Bostonians of a certain age will remember an old TV commercial for the clothing store T.J. Maxx with the tag line of “Get the max for the minimum.” I was reminded of that while reading the reply of Fr. Selvester at “Shouts in the Piazza” to a BustedHalo.com column “Catholic Do’s and Don’ts: A Guide for Wedding Guests.” Among the witticisms and etiquette pointers, the BH writer, Dr. Christine Whelan, says the following:
If you are attending a Catholic nuptial wedding on a Saturday at 4 p.m. or
later, you’ve just landed a twofer: It’s a full Mass, and while it’s sort of distracting (you are thinking about your friends getting married, and probably not as focused as usual on the words that the priest is saying) it still counts.”
Uh no. As Fr. Selvester points out that this isn’t necessarily true and even were it true it panders to the worst instincts of most Catholics: What is the absolute minimum I can do and still be a good Catholic?
Too many Catholics are looking to get out of as much as they possibly can and only do that which is absolutely required. I doubt very much that too many Catholics will encounter a nuptial mass being celebrated after 4, PM on a Saturday anyway. My point is that while it may fulfill the absolute letter of the law that one attend mass each Sunday (and, of course we define Sunday as beginning at sundown on Saturday) attending a wedding as your Sunday mass hardly fulfills the spirit of the law.
He also points out that it isn’t the time and date of the Mass that matters when fulfilling the Sunday obligation as what the Mass is intended to be.
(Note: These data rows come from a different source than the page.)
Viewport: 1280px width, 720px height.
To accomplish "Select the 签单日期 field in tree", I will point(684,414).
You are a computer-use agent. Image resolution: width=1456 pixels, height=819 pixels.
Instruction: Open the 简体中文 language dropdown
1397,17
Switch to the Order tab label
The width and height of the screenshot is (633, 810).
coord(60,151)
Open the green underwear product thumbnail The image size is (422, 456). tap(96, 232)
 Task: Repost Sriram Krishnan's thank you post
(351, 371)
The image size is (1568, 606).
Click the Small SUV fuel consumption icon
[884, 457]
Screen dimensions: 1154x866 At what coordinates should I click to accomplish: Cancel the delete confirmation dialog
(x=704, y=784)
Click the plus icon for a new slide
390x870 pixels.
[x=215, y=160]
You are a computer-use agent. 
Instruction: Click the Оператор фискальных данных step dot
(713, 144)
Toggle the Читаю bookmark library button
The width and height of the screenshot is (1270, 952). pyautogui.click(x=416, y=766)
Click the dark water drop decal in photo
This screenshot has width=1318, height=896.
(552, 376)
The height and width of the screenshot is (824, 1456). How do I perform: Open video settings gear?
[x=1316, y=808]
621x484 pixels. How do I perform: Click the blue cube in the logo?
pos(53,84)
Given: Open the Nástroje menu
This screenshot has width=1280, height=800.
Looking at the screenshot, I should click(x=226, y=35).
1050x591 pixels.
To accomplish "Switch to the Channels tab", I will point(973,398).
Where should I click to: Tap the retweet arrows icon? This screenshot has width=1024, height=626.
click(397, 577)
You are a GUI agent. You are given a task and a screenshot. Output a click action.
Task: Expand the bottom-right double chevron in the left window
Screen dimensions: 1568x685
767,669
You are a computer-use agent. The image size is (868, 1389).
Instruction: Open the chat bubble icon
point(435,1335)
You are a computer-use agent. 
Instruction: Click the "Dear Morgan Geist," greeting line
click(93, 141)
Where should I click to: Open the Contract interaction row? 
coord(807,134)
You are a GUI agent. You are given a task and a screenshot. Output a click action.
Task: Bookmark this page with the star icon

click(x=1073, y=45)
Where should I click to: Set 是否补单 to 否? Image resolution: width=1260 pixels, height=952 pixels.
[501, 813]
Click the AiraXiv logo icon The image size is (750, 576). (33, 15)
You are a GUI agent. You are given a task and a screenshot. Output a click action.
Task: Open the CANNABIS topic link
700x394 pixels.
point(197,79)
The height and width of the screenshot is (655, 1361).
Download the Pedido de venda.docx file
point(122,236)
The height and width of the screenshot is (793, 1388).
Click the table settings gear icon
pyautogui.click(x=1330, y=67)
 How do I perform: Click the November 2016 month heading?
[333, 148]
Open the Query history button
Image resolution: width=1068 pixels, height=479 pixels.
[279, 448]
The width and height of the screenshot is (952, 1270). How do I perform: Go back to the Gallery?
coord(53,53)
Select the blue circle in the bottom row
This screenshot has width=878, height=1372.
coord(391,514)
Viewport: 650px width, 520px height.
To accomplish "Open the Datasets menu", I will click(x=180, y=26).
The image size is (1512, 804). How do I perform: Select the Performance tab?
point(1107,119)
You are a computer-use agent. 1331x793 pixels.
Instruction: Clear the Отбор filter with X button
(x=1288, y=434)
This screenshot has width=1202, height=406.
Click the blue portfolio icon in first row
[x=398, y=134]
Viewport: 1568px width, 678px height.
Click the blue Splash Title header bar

The prayers and the readings of the Sunday mass are different than those one would hear at a nuptial mass. The very rare case might be a couple who agrees to be married within the context of a Sunday mass…something I’ve never yet encountered. It is the prayers and readings that are particular to the Sunday celebration that cause one to have attended Sunday mass rather than the fact that it may have taken place after 4, PM (or whatever time their local diocese approves). So, I would put it to Catholics that if they attend a nuptial mass at 4, PM on a Saturday then they should indeed still attend Sunday mass as they have not celebrated the Sabbath.